For non-panicking example consider a+b
. Rust can't statically prove it won't overflow. It will panic in debug mode (same as I propose with float overflows causing Inf
s) and will quietly overflow in release mode (same as I propose with float overflows).
I really don’t understand why this discussion seems to have focused on “proper” handling of NaN
s in a type that where any NaN
by definition is complete garbage with no useful purpose whatsoever, and is not allowed to be used to produce any useful value in any case, by definition.
I think it’s not fair to want to deliberately break the contract of the type, feed invalid-by-definition values to an expression and then still expect it to produce valid values from invalid inputs.
I feel like if I proposed to have an integer-only type I’d have to defend its handling of 1.5
and how horrible it would be for programs using u32
not to be able to add 1.5 + 1.5
correctly.
If you ready my post carefully, you will see that my argument was based on a future rustc
where the bug is fixed.
You always argue with LLVM, but LLVM is just the implementation. I'm arguing on the language level: If your type defines that NaN and INF cannot happen, the any optimizer (not just LLVM) can optimize based on that fact. If you are producing an illegal bit pattern and use that value later on, that's undefined behavior, you cannot just deny that.
I think this is fair, since the contract is only based on convention. And it requires no unsafe code to break it. It's possible to produce such garbage values with perfectly legal inputs, using completely innocent operations.
C is such a language and I really don't want Rust (Rust, the language, not rustc
, the compiler) to make even a small step in the direction of allowing UB in safe code.
The big difference is, that an integer cannot represent 1.5
, while your type can represent NaN.
And operations on integer cannot produce 1.5
, while operations on your type can produce NaN.
This was considered in the run-up to 1.0, but in the end, we kept what we had/have.
Having followed the discussion so far, one avenue that doesn’t seem to have been followed is: what if this type was only allowed to exist in unsafe code?

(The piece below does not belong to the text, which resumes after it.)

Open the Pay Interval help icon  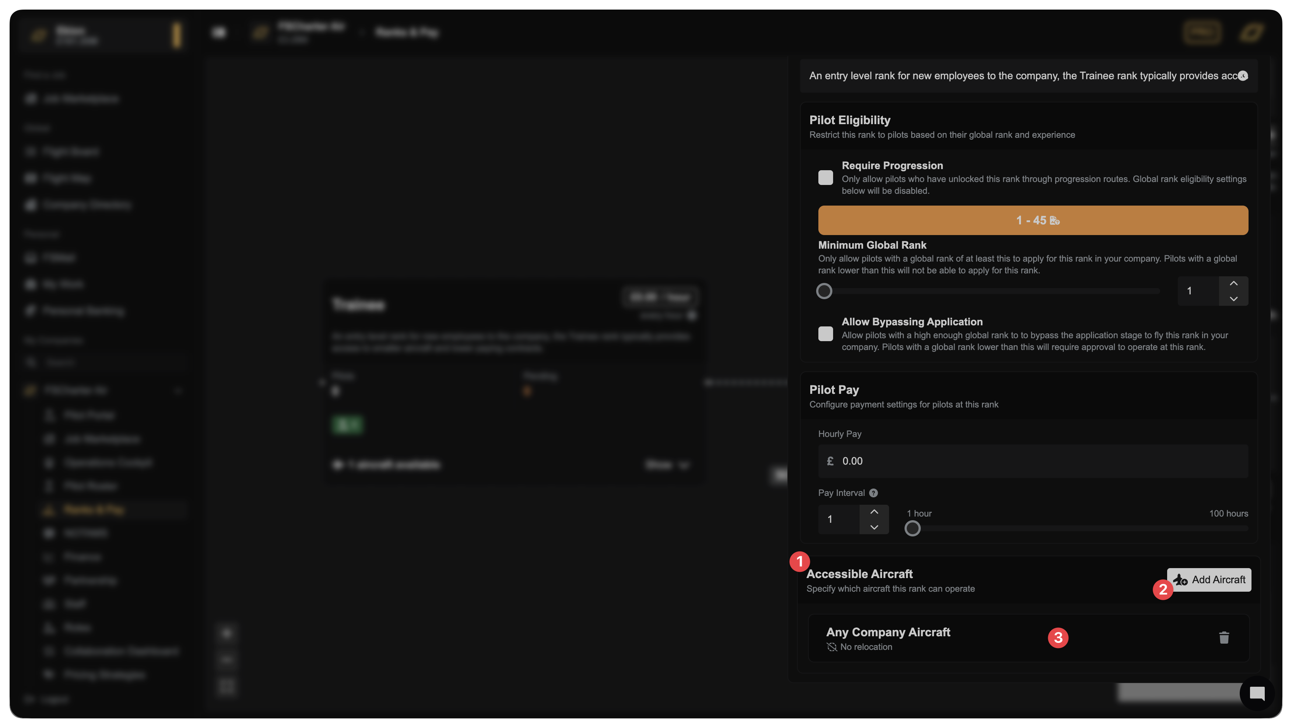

Then you would have to cast it to a regular float to use it in safe code, but if you have a hot path that deals with floating point values, you can opt in to the optimization at least.
Of course, that changes nothing for PartialOrd, and it still introduces some UB. Is UB allowed to exist in unsafe code as it is today?
Maybe our disagreement comes from the fact that I precisely don't agree with that statement. NaN is a valid value of floats with defined behaviour for mathematical operations so it is not complete garbage. It's part of of the floating-point arithmetic. We can of course discuss if the chosen behaviour was the most appropriate (with the infamous NaN != NaN) or if it should have been replaced by another mechanism (crashing the app/exception/mere undefined behaviours when for example computing 0.0/0.0). We can also complain about the fact it may be undesirable in many numeric applications. Now it is still a valid part of the arithmetic implemented by processors (to be clear I don't like it either) and as such it is not a second-class value.
Basically as I see NaN, it is nothing but an internal None
value for floating point types. Imagine that now the compiler considers some Option<>
are necessarily Some
variants without any static check and if a None
is unfortunately introduced, instead of panicking the program produces whatever behaviour LLVM fancied. I would personally not like it.